> _課題文 1_: 下の行のうち、「Given: Click the SPS」を含む行に始まり「click(x=405, y=408)」を含む行に終わる部分について、「dialog」を「window」に変え、ほかはそのままにして書き直してください。

> _原文抜粋_:
== == ==
本発明は、シミュレーション装置、シミュレーション方法、シミュレーションプログラム、及び診断システムに関する。
従来、軸受機構を含む減速機等が使用されている生産機械の予防保全のため、減速機等の劣化状態を診断し、交換するか否かを判断するための定期点検が行われている。軸受機構内の傷などの劣化が生じると、軸受機構内の潤滑油又はグリスに鉄粉が混ざる。そこで、上記の定期点検では、作業員が、生産機械を停止し、外蓋を開け、軸受機構内の潤滑油又はグリスを取り出して鉄粉濃度を計測することが通例となっている。
このような診断に関する技術として、例えば、少なくとも1つの回転構成要素を備えた機械と、少なくとも1つの回転構成要素の周波数を検出するように構成された少なくとも1つのセンサとを含む監視システムが提案されている。この監視システムは、少なくとも1つの周波数を含む信号を少なくとも1つのセンサから受信し、受信した信号をデジタル振動信号に変換し、振動信号を変形させてエンベロープ信号を生成する。そして、この監視システムは、エンベロープ信号を同期オーバサンプリングして同期エンベロープ信号を生成し、かつ同期エンベロープ信号を周波数スペクトルに変換して少なくとも1つの周波数を分離する(特許文献1参照)。
また、例えば、ロボット駆動系の残余寿命を予測するロボット保守支援装置が提案されている。この装置は、ロボット駆動系を構成するサーボモータの電流指令値について取得したデータに基づいて、電流指令値の将来の変化傾向を診断し、変化傾向に基づいて、電流指令値が、予め設定された値に到達するまでの期間を判定する(特許文献2参照)。
特開2011-221015号公報 特開2016-117148号公報
上述した通例の定期点検では、軸受機構内に傷が生じているか否か、又は、どの程度の傷が生じているかが不明な状態で、生産機械を停止して点検を行う必要がある。そこで、例えば、軸受機構内における所定サイズの傷の発生の検知条件を事前に設定しておき、検知条件に該当する傷の発生が推測された場合にメンテナンスを行うことを考える。
特許文献1に記載の装置は、対象の生産機械(ロボット)を止めずに、モータ電流等の収集が容易なデータから、モータや減速機の異常を診断している。しかしながら、特許文献1に記載の装置では、異常か否かを診断できるだけで、軸受機構の劣化具合を把握することができないため、上述した検知条件を適切に設定できないという課題がある。
また、特許文献2に記載の装置は、減速機が故障するか否かを判断するための閾値の決め方が示されているが、この閾値は、モータの設計条件から設定しており、減速機の劣化そのものを示すものではない。そのため、特許文献2に記載の装置でも、上述した検知条件を適切に設定できないという課題がある。
本発明は、上記の点に鑑みてなされたものであり、軸受機構劣化の適切な検知条件を事前に設定することができるシミュレーション装置、方法、プログラム、及び診断システムを提供することを目的とする。
== == ==
> _課題文 2_: 上にある、軸受機構の劣化を扱うシミュレーション装置についての文章を、最後の文の後から書き継いでください。

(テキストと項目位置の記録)
== == ==
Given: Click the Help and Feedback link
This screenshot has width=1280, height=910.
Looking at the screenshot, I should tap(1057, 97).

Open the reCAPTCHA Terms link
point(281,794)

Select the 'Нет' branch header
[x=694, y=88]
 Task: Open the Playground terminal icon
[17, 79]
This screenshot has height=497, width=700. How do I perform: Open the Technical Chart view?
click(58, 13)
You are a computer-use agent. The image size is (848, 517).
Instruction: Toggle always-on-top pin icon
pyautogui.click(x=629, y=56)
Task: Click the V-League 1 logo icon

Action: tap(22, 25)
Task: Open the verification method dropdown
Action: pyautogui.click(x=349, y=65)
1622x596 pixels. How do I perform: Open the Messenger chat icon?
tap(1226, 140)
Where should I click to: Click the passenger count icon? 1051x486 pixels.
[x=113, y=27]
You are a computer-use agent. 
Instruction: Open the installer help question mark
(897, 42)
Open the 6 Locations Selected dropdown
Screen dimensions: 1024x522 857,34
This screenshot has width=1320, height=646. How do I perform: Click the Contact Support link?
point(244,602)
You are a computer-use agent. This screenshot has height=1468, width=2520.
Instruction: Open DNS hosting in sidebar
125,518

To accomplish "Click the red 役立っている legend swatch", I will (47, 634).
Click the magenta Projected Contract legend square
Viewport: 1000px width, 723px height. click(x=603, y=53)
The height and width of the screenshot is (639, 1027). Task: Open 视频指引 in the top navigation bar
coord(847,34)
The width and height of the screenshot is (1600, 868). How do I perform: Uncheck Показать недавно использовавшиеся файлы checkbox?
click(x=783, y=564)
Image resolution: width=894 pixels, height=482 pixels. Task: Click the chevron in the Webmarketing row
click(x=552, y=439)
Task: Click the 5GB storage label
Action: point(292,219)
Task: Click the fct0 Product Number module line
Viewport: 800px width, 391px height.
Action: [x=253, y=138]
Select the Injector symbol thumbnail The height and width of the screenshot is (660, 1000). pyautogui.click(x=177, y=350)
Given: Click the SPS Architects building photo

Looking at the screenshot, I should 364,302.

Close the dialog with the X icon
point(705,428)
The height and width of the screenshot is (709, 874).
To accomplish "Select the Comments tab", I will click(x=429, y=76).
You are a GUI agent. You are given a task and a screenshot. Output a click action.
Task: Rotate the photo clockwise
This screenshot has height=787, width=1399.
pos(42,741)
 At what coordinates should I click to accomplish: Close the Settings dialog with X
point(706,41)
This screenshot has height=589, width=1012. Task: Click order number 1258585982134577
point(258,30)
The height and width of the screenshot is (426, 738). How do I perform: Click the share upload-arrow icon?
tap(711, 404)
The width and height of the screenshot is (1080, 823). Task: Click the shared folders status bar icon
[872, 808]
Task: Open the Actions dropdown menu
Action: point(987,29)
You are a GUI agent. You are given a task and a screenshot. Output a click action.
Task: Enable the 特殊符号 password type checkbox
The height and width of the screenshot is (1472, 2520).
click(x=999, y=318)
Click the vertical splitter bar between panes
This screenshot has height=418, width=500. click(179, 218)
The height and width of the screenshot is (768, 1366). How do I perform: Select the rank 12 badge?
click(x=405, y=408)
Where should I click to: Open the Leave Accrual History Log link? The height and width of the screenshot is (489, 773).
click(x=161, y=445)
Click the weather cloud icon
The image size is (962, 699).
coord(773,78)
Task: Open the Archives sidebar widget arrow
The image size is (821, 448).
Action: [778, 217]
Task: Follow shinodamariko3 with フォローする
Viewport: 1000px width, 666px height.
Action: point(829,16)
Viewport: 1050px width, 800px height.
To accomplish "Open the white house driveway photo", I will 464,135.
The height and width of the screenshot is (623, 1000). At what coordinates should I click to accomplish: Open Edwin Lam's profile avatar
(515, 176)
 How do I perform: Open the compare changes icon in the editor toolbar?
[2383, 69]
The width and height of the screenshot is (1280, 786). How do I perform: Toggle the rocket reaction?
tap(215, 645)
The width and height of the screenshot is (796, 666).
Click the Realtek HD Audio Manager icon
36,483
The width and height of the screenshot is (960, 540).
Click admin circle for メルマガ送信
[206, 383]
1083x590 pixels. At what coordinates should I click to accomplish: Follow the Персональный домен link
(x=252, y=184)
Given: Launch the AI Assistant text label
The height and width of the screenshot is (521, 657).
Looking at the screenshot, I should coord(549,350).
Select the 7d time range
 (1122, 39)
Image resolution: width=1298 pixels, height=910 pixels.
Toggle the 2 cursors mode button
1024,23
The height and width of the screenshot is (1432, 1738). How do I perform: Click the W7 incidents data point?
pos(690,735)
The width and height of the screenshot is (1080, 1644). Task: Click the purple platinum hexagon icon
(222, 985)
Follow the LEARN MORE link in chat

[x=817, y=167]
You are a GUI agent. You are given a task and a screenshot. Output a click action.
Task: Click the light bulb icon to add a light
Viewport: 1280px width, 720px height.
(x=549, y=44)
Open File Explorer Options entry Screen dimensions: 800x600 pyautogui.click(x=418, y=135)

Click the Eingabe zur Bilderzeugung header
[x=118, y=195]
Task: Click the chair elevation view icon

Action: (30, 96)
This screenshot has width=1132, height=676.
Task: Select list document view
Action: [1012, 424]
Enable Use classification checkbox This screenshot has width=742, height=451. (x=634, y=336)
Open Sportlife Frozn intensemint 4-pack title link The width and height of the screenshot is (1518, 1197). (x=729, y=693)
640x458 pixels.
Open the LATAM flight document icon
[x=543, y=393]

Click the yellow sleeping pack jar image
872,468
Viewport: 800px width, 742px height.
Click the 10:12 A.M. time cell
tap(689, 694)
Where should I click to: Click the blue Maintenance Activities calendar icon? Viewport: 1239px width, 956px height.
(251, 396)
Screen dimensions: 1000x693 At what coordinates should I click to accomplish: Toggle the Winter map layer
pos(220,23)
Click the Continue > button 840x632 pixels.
== == ==
> _最終結果 1_:
Given: Click the SPS Architects building photo

Looking at the screenshot, I should 364,302.

Close the window with the X icon
point(705,428)
The height and width of the screenshot is (709, 874).
To accomplish "Select the Comments tab", I will click(x=429, y=76).
You are a GUI agent. You are given a task and a screenshot. Output a click action.
Task: Rotate the photo clockwise
This screenshot has height=787, width=1399.
pos(42,741)
 At what coordinates should I click to accomplish: Close the Settings window with X
point(706,41)
This screenshot has height=589, width=1012. Task: Click order number 1258585982134577
point(258,30)
The height and width of the screenshot is (426, 738). How do I perform: Click the share upload-arrow icon?
tap(711, 404)
The width and height of the screenshot is (1080, 823). Task: Click the shared folders status bar icon
[872, 808]
Task: Open the Actions dropdown menu
Action: point(987,29)
You are a GUI agent. You are given a task and a screenshot. Output a click action.
Task: Enable the 特殊符号 password type checkbox
The height and width of the screenshot is (1472, 2520).
click(x=999, y=318)
Click the vertical splitter bar between panes
This screenshot has height=418, width=500. click(179, 218)
The height and width of the screenshot is (768, 1366). How do I perform: Select the rank 12 badge?
click(x=405, y=408)

> _最終結果 2_:
上記目的を達成するために、本発明に係るシミュレーション装置は、外輪と内輪との間に転動体を備える軸受機構の、前記外輪、前記内輪、及び前記転動体に関する機構情報と、想定される傷の数、想定される傷の深さ、及び前記軸受機構の回転周波数を含む追加情報とを取得する取得部と、前記取得部により取得された機構情報及び前記追加情報に基づいて、前記軸受機構内に傷が発生していると仮定した場合における、前記軸受機構の回転に応じた振動に関する時系列信号を、複数の異なる傷のサイズの各々について生成する生成部と、前記生成部により生成された前記時系列信号の各々を周波数解析した結果から、特定の周波数におけるスペクトル強度を特徴量として抽出する抽出部と、前記傷のサイズと、前記抽出部により抽出された特徴量との関係を出力する出力部と、を含んで構成される。
また、前記抽出部は、前記特徴量を、複数の前記特定の周波数におけるスペクトル強度の各々を組み合わせて抽出することができる。
また、前記出力部は、前記関係として、軸受機構を有する診断対象機器から取得される前記軸受機構の回転に応じた振動に関する時系列信号から抽出される特徴量と比較した際に、前記軸受機構内の劣化状態を診断するための閾値となる特徴量を出力することができる。
また、前記閾値は、前記関係における、所定の傷のサイズに対応した特徴量とすることができる。
また、前記取得部は、さらに、想定される傷の数、想定される傷の深さ、及び前記軸受機構の回転周波数を含む追加情報を取得し、前記生成部は、前記取得部により取得された前記機構情報及び前記追加情報に基づいて、前記軸受機構の回転に応じた振動に関する時系列信号を生成することができる。
また、前記生成部は、前記軸受機構が備える複数の転動体の各々が、前記傷に入る際に生じる振動と、前記傷から出る際に生じる振動とを足し合わせて、前記軸受機構の回転に応じた振動に関する時系列信号を生成することができる。
また、本発明に係るシミュレーション方法は、取得部が、外輪と内輪との間に転動体を備える軸受機構の、前記外輪、前記内輪、及び前記転動体に関する機構情報と、想定される傷の数、想定される傷の深さ、及び前記軸受機構の回転周波数を含む追加情報とを取得し、生成部が、前記取得部により取得された機構情報及び前記追加情報に基づいて、前記軸受機構内に傷が発生していると仮定した場合における、前記軸受機構の回転に応じた振動に関する時系列信号を、複数の異なる傷のサイズの各々について生成し、抽出部が、前記生成部により生成された前記時系列信号の各々を周波数解析した結果から、特定の周波数におけるスペクトル強度を特徴量として抽出し、出力部が、前記傷のサイズと、前記抽出部により抽出された特徴量との関係を出力する方法である。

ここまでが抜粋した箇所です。